Olsen’s 2005 award-winning Self-portrait Janus-faced, attests to his two distinct personas. The first is the public identity: the gregarious host, the inspired teacher, the paella master flinging saffron, bons mots and rare pigment into the void, the Zen calligrapher inventing his frenetic lexicon of line.
Less well known is the introspective Olsen who thrived in the solitude of the studio, where each evening he documented the day in his rambling art journal, and also when he was alone in the bush in private thought.
An obsessive and prolific artist, Olsen once said that whether it be running a restaurant, conducting a relationship or working in the studio: “If you haven’t got the feeling right, just forget it.”
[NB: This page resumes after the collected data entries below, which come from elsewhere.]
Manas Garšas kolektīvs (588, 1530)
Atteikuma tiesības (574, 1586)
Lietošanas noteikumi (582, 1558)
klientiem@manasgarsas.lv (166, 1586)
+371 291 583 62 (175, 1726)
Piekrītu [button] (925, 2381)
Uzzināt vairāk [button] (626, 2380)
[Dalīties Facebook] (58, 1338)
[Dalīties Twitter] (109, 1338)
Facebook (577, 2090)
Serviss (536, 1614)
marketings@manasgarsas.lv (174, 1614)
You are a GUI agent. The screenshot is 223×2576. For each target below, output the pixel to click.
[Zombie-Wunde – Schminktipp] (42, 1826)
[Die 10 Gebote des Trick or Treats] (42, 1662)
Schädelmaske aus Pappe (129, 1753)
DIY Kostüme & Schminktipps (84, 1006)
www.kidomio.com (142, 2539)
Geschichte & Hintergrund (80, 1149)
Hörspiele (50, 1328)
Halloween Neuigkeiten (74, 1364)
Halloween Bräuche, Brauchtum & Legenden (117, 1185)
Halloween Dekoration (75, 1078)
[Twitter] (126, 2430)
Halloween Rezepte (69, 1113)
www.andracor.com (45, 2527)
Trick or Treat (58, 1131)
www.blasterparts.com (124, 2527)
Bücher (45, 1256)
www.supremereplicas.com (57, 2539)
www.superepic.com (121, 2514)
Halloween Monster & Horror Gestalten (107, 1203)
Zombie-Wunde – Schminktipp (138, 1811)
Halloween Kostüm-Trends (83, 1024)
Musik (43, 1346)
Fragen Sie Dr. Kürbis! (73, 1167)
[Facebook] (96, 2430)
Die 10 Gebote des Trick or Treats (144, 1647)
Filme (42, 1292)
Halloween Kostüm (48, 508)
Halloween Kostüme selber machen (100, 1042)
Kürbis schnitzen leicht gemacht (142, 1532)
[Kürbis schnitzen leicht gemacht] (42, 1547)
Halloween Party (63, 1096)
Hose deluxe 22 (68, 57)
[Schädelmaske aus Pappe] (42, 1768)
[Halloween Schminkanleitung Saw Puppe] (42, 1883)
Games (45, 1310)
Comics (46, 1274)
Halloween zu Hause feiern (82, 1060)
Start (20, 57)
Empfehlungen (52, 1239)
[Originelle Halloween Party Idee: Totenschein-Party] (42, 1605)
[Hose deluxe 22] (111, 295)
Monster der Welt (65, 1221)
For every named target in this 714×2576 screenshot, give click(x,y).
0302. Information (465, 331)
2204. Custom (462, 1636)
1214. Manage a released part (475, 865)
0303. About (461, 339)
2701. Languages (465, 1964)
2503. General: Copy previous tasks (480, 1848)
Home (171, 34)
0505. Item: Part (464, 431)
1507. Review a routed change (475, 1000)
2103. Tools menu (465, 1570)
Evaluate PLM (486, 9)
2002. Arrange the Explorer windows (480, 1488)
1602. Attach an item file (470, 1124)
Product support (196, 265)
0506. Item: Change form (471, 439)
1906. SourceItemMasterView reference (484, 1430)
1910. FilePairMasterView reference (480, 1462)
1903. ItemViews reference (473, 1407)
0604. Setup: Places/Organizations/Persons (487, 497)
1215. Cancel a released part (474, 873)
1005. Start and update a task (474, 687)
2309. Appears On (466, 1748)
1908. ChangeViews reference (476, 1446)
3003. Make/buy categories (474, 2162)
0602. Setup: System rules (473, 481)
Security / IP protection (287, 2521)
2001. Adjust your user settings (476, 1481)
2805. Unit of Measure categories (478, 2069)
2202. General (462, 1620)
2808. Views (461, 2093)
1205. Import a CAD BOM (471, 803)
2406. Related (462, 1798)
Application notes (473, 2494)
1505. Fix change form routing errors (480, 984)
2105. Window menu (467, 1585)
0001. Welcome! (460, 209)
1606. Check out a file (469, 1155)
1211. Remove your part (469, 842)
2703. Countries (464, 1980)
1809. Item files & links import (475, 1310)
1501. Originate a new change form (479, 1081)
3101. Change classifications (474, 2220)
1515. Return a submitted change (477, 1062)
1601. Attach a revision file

With honours and acknowledgments also came the transient tastes of new generations. Olsen was baffled by the new avant-garde and proliferation of postmodern artists. Throughout his long career many fickle critics adjudicated that his work was out of fashion. But his market never waned.
His work has a strong (if little understood) performative streak and what can best be described as joie de vivre. Much of his art is intensely physical, full of unplanned outbursts. The intensity within his work he sustained until the end.
Olsen’s art ranges from massive interior landscapes to reedy riverbeds, to the chaotic splendour of his own kitchen.
His work draws from real places, but they are not mere depictions. Having sketched and taken notes while deep in the Australian landscape, Olsen brought into his studio the spirit of place that imbued his huge canvases.
Olsen’s work deals with neither abstraction nor literal accuracy. One of his mantras was “memory is a powerful thing”. This applied to his own memories and what he termed “the collective dream of the interior”, as in the bush.
As with the cubism of Pablo Picasso and Georges Braque, where a two-dimensional painting created a multidimensional experience of looking at an object from many angles at once, Olsen believed a country as vast as Australia could not be experienced from a merely earthbound perspective. He would put himself above the landscape, and below, creating a simultaneous vision that enabled viewers to find themselves anywhere in the work.
Despite their age difference, a friendship in Majorca with English poet, novelist and classical scholar Robert Graves in the 1950s set Olsen on an artistic path that lasted more than six decades. He never forgot the writer’s remark: “Olsen, you can paint pretty pictures all your life, but without metaphor you have nothing.”
Impressed by Olsen’s youthful exuberance, Graves admonished him that artistic growth must be matched by literary development. This resonated with Olsen when he left the island. Hence, when returning to live and paint in Australia, he embraced the work of William Yeats, Federico Garcia Lorca and Gerard Manley Hopkins. These fine poets Olsen avidly read until he died, aged 95 at home in the NSW southern highlands last month.
Given his status as one of the greatest Australian evocative painters, I’m baffled (as was Lord McAlpine) why, unlike other Antipodean moderns, Olsen has been overlooked by the Tate Gallery in London. This glaring omission surely should be remedied.
Olsen’s closest friend was Barry Humphries, who died in Sydney on April 22, aged 89.
Humphries told me if Olsen predeceased him, he hoped to deliver the eulogy at the funeral. Unfortunately, because Humphries was ill in hospital at that time, he could not.
John Olsen is survived by Tim Olsen; his daughter, artist and designer Louise Olsen; and four grandchildren.
As Tim Olsen rightly said of this wonderful Australian artist: “John Olsen carved the path, but he also stayed the course.”
Ross Fitzgerald is emeritus professor of history and politics at Griffith University. His most recent books, published by Hybrid, are a memoir, Fifty Years Sober: An Alcoholic’s Journey, and the co-authored Grafton Everest political satire The Lowest Depths, in which Russia’s odious president for life Vladimir Putrid is assassinated.